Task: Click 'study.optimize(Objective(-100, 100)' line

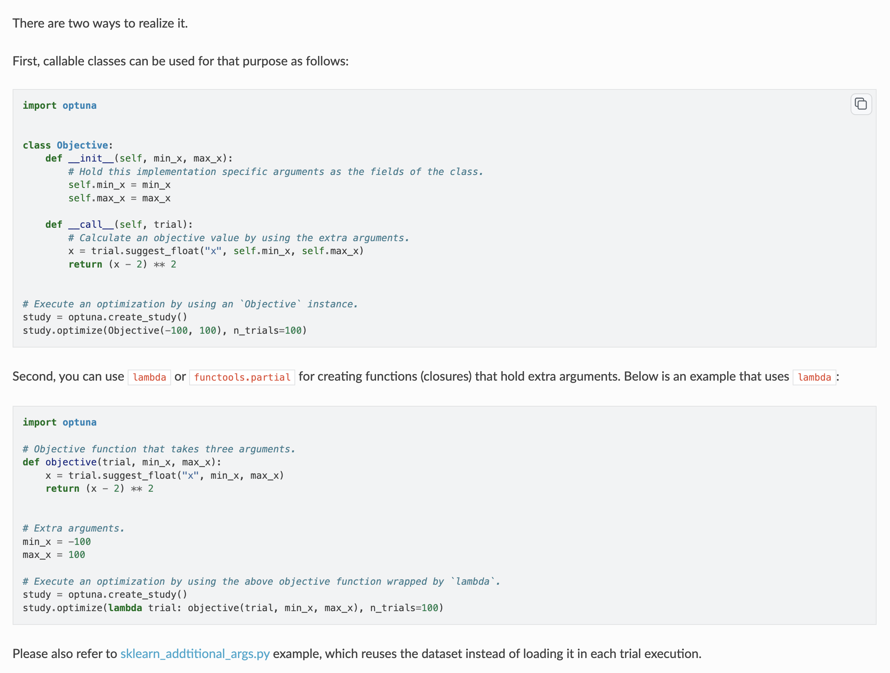Action: 165,331
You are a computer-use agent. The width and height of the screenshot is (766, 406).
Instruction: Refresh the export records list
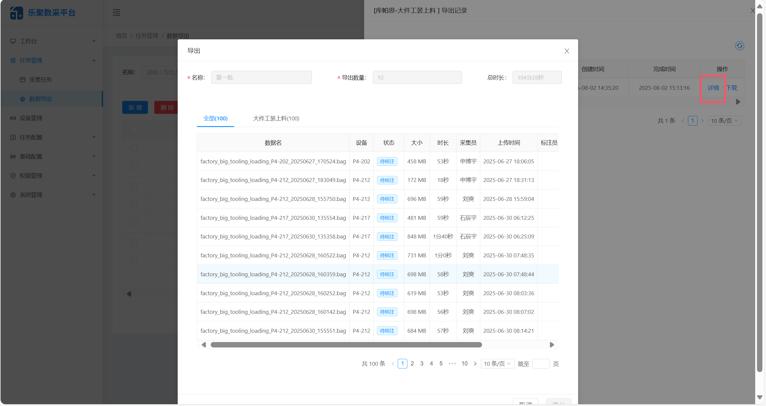click(739, 46)
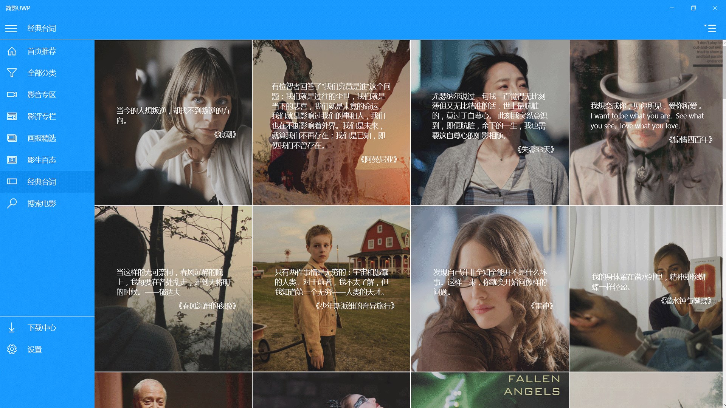The height and width of the screenshot is (408, 726).
Task: Open the 《失恋33天》 quote tile
Action: (x=490, y=123)
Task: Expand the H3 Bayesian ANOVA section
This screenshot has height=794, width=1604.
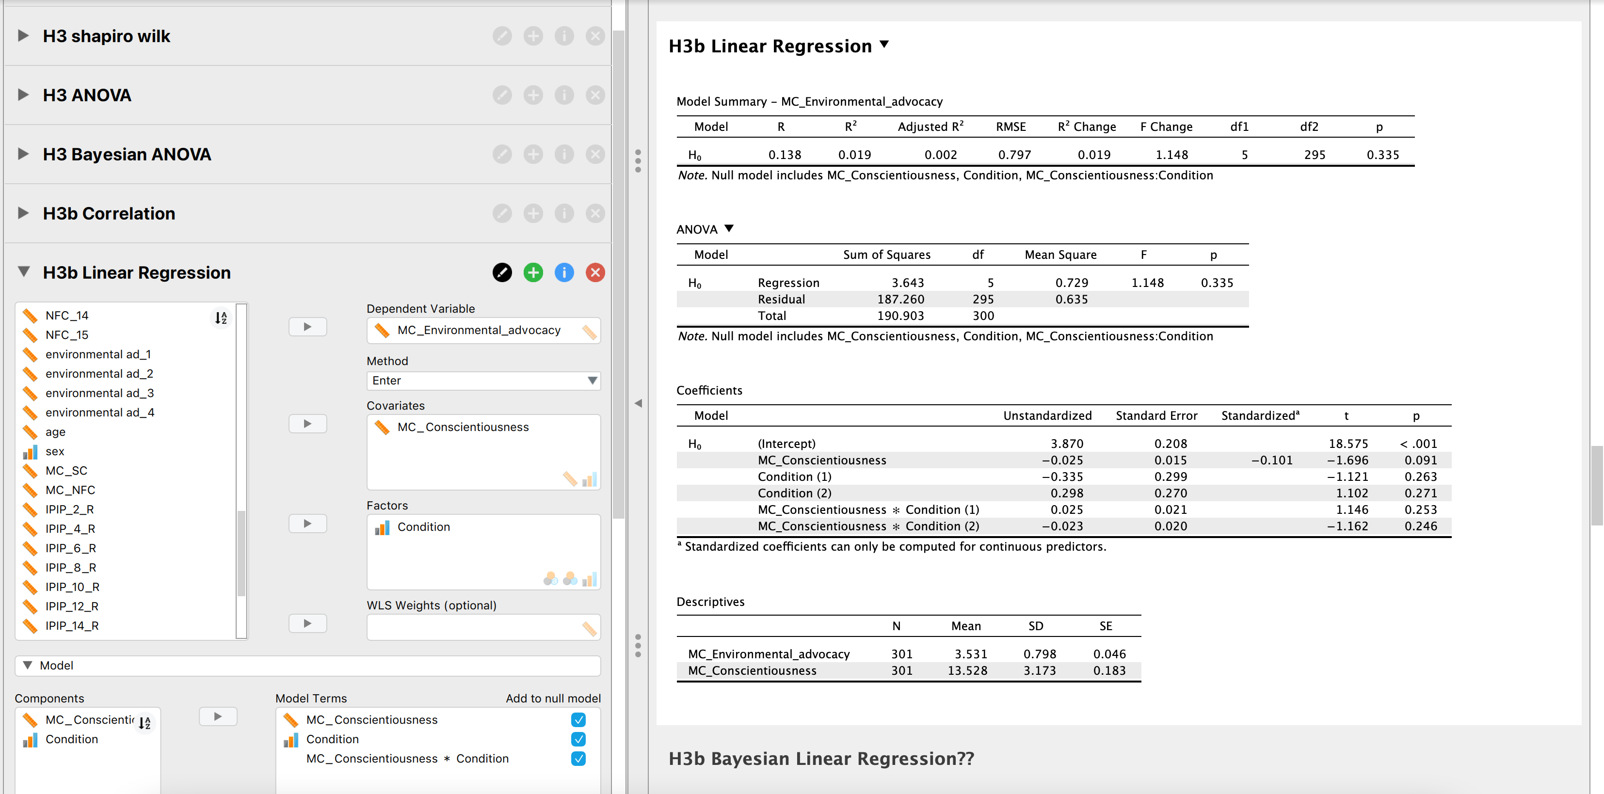Action: tap(23, 154)
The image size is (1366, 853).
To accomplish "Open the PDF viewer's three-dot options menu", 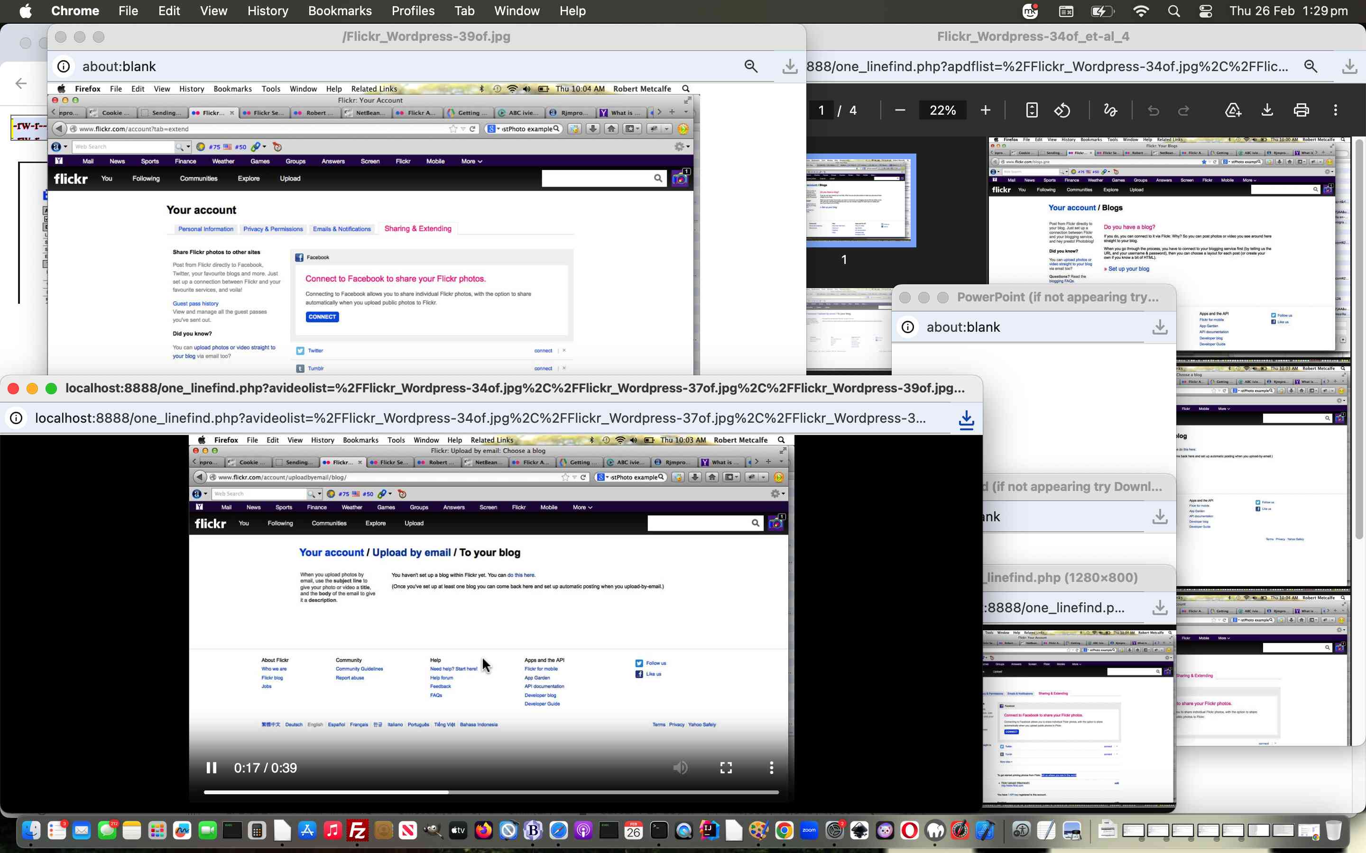I will coord(1336,110).
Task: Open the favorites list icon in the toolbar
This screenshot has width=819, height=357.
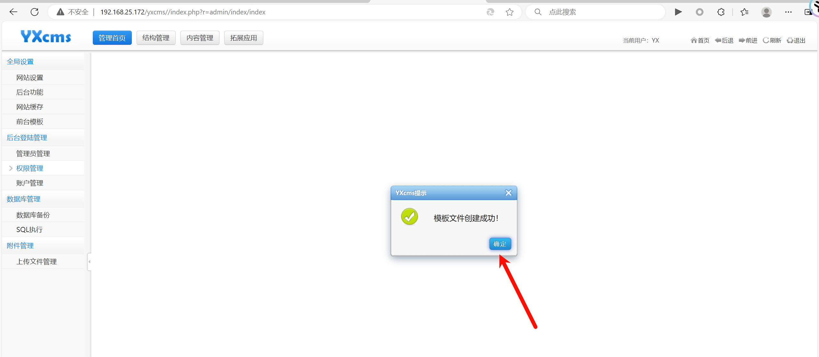Action: [x=744, y=12]
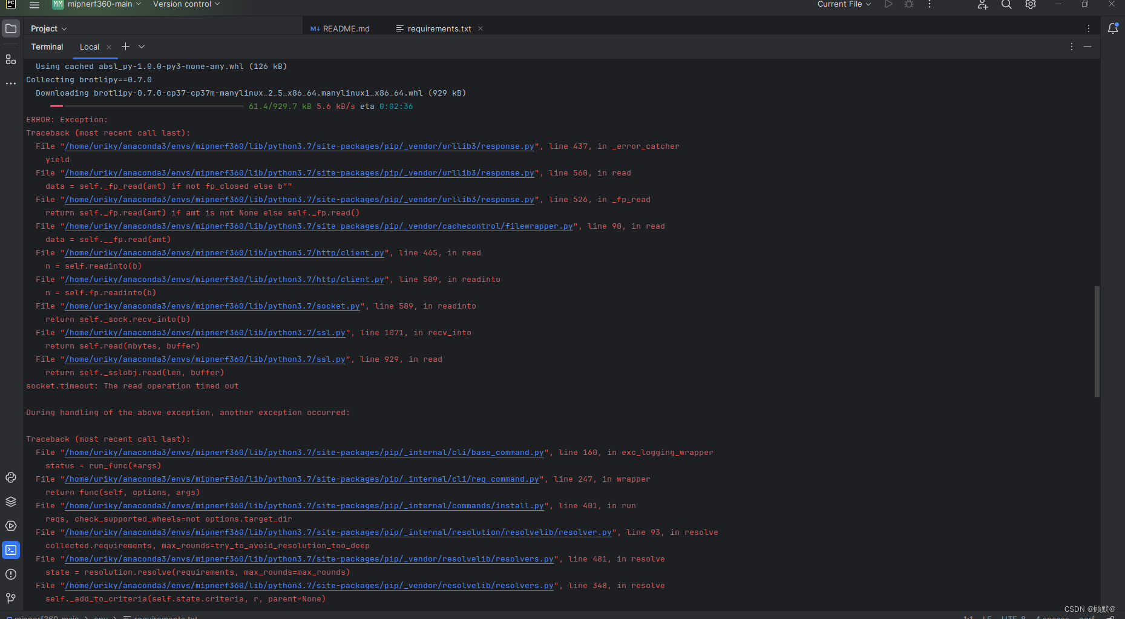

> [Work to complete]
Output, line for line and exactly, the records above from their first line through the one with "You are a computer-use", both ends included, but no pictures.

> [Output of the exercise]
Task: Click 'study.optimize(Objective(-100, 100)' line

Action: 165,331
You are a computer-use agent. The width and height of the screenshot is (766, 406).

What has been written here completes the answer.